La decisione si annuncia difficile. L’ iniziativa è stata chiesta dal laico Pierantonio Zanettin (Fi) per verificare se qualche pm abbia leso l’immagine di imparzialità e vada trasferito d’ufficio. E ha già raccolto dissensi al Csm sul metodo (per la scelta di muoversi sulla base di notizie di stampa e per la pubblicità data). Divide anche il merito. C’è chi ritiene che un intervento di questo tipo rischi di interferire con le indagini in corso e dunque vada scongiurato. E chi invece pensa che un approfondimento serva, ma che lo si debba fare a partire da elementi concreti: come quelli che potrebbero venire dalla relazione che il ministro della Giustizia ha chiesto al Pg di Napoli Luigi Riello  sulle “anomalie di funzionamento della polizia giudiziaria”.     

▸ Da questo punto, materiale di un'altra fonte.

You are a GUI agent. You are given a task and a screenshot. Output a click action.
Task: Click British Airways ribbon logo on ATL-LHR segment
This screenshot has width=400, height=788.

Sono probabilmente questi gli “ulteriori elementi” ai quali ha fatto riferimento Legnini, quando – precisando che sinora i “gravi fatti emersi” nelle indagini di Roma “sono riferibili ad un Ufficiale di Polizia Giudiziaria” e non ai magistrati inquirenti – ha assicurato che in loro presenza il Comitato “non mancherà di assumere ogni tempestiva decisione”.  Ma che comunque resta fermo il principio che “il Csm non deve interferire su indagini penali in corso”, né la sua attivita’ di controllo tradursi in “un altro grado di giudizio”.     
“Attendo con serenità la decisione del Comitato, ma sarebbe un errore non aprire la pratica: un diniego immotivato alimenterebbe solo illazioni”, dice Zanettin, il quale ritiene che, secretando gli atti, si eviterebbe il rischio di interferenza nelle indagini.           
Infine, allo stato sembra solo un’ipotesi l’idea di inserire nella circolare sulle procure che la Settima Commissione sta preparando regole a cui uniformare in futuro i rapporti tra pm e polizia giudiziaria.